The Vajont disaster and the vision of Don Guido Bortoluzzi
Sono trascorsi cinquant’anni dalla
tragedia
del
Vajont
, avvenuta il 9 ottobre 1963: una gigantesca frana staccata dal Monte Toc fece tracimare le acque del bacino, provocando la distruzione di paese interi e la morte di 1.910 persone.
Recentemente, sono venuto a conoscenza della storia di Don
Guido Bortoluzzi
, morto nel 1991. Tra il 1968 e il 1974 ricevette dal Signore 8 rivelazioni sulle origini della Terra e l’Uomo, di cui ne parleremo la prossima volta. Oggi vi racconto la sua visione avuta nel 1945, riguardante la catastrofe del
Vajont
e tratta dal sito genesibiblica.eu
Nel primo anno del suo ministero a Casso egli ebbe un sogno profetico.
Vide, con 18 anni d’anticipo, l’enorme frana staccarsi dal monte Toc invadere il bacino del lago del
Vajont
e l’acqua tracimare con forza oltre la diga e incanalarsi spaventosamente per la stretta e ripida valle che porta a Longarone.
Vide la massa d’acqua scendere precipitosamente a zig-zag verso il paese e spazzare via case, strade, piazze, chiesa, municipio, cimitero... quindi l’enorme distesa piatta e gialla di limo ricoprire ogni cosa appiattendo tutto. Vide i morti e quelli che stavano per morire mentre annaspavano disperatamente fra gli spasimi cercando di salvarsi. Ne riconobbe molti, fra i quali anche l’Arciprete di Longarone mons. Bortolo Làrese e il suo cappellano e parente don Lorenzo Làrese.
Sconvolto, cercò di responsabilizzare i paesi interessati inviando ai rispettivi sindaci e parroci lettere circostanziate. Descrisse perfino la linea di demarcazione tra le case che sarebbero state travolte e quelle che sarebbero rimaste illese.
Ma, a quell’epoca, la diga e il lago del Vajont
non c’erano ancora e, dunque, non fu preso seriamente. Tutti ne risero, ma molti di costoro persero la vita diciott’anni dopo. Incominciava così per don Guido il calvario di essere considerato un personaggio strano.
Don Guido però non rivelò nelle sue lettere e nei suoi appunti la descrizione di una scena che, nella medesima visione, precedeva la catastrofe e che mi raccontò a viva voce.

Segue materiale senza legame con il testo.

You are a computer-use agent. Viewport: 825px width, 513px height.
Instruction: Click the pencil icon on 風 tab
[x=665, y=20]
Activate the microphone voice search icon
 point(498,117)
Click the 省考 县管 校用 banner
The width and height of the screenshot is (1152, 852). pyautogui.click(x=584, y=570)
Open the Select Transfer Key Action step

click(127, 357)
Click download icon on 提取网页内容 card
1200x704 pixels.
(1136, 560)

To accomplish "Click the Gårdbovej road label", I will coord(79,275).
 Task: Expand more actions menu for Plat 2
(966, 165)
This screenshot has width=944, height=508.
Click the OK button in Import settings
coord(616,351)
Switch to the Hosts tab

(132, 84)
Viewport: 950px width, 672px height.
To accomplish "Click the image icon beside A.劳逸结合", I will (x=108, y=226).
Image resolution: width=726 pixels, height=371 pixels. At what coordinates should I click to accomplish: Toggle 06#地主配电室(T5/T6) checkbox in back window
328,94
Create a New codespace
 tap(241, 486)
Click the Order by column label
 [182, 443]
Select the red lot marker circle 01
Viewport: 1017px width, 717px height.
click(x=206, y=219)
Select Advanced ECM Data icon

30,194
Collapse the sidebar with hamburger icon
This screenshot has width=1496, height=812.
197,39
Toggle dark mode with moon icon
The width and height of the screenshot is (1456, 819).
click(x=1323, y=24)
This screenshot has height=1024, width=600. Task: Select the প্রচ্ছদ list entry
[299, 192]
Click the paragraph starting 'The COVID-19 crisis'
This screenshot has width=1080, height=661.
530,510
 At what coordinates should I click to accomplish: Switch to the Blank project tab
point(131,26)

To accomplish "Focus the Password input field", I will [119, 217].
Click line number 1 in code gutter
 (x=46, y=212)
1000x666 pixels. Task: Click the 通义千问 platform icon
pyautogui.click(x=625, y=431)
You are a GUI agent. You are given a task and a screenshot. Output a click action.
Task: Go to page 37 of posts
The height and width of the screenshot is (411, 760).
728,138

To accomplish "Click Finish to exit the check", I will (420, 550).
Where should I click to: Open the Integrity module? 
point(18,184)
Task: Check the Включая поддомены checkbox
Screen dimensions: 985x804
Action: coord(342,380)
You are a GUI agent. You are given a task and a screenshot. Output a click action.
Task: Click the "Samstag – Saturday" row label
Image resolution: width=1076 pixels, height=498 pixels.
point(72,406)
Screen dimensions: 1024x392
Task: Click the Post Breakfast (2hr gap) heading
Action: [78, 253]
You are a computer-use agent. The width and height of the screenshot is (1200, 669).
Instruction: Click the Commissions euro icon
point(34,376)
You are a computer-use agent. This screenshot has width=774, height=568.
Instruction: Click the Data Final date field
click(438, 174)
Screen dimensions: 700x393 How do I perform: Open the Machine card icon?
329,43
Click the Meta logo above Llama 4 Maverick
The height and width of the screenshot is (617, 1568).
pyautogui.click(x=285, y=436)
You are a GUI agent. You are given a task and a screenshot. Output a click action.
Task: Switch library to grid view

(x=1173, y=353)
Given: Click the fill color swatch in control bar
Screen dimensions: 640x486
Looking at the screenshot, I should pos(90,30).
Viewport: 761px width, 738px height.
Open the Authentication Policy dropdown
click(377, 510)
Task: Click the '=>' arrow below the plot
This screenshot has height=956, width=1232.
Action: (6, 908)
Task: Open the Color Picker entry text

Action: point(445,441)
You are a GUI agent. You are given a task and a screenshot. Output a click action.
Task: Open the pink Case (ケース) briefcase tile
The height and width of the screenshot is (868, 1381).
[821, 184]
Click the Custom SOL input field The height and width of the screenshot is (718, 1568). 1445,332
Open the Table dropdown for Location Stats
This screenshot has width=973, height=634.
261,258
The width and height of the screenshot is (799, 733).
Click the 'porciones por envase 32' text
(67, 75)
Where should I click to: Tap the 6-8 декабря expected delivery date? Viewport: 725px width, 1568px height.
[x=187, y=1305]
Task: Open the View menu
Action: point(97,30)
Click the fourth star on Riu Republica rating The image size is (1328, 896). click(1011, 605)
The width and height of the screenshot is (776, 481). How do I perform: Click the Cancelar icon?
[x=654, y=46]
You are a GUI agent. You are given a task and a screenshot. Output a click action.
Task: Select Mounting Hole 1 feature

Vide snodarsi lungo le vie di Longarone una processione formata da alcuni giovinastri che portavano infilati su bastoni i genitali 37 di bovini raccolti al macello comunale intonando frasi blasfeme e irripetibili sull’aria delle Litanie Lauretane: “Santa..., ora pro nobis” con evidente atteggiamento di scherno. Dedusse che l’episodio avvenne qualche ora prima della caduta della frana dalla luce del tramonto della scena che vide.
Il fatto che il Signore abbia fatto vedere a don Guido la catastrofe in stretta sequenza logica con quella infelice e blasfema processione ci spinge a credere che fra i due eventi ci fosse un nesso per far capire a noi uomini come un nostro comportamento irrispettoso possa alienarci la protezione di Dio.
Dio non castiga: Dio, quando viene respinto, solamente si astiene dalla Sua protezione nel rispetto della libertà che ha dato all’uomo.
Don Guido tuttavia ripeteva: “È improprio chiamarlo
castigo
di Dio perché Dio non è vendicativo. Non è Dio che manda i castighi, anche se questo è il termine che usa la Bibbia per far intendere che tra due fatti c’è un nesso di causa-effetto. Il
castigo
ce lo diamo noi stessi perché è la naturale conseguenza dell’allontanamento dalla protezione di Dio. Purtroppo in questi casi vengono coinvolti degli innocenti.
Ma la colpa non è di Dio. Anzi, stiamone certi, Dio è vicino alle vittime innocenti e spiritualmente le sostiene. Dio ha a cuore la salvezza di tutti, quella eterna. Inoltre, la parte più pesante della sofferenza, specialmente quella degli innocenti, la porta Lui stesso. Certo è che se il Signore mal sopporta che Lo si bestemmi, non permette che s’insulti la Vergine Immacolata!”.
Ovviamente il cedimento del Monte Toc era già in corso da mesi. È chiaro che non si può attribuire a Dio l’improvviso franamento perché è un fatto naturale. La protezione di Dio non evita le calamità naturali, ma può evitare che si assommino gli errori umani e, in particolare, che le persone arrivino alla conclusione della loro vita impreparate.
Al tempo della sciagura del
Vajont
, avvenuta nella tarda serata del 9 ottobre del 1963, don Guido da dieci anni era partito da Casso ed erano passati diciott’anni dalla visione. Molti avevano dimenticato la sua
profezia
ed erano andati incontro alla morte.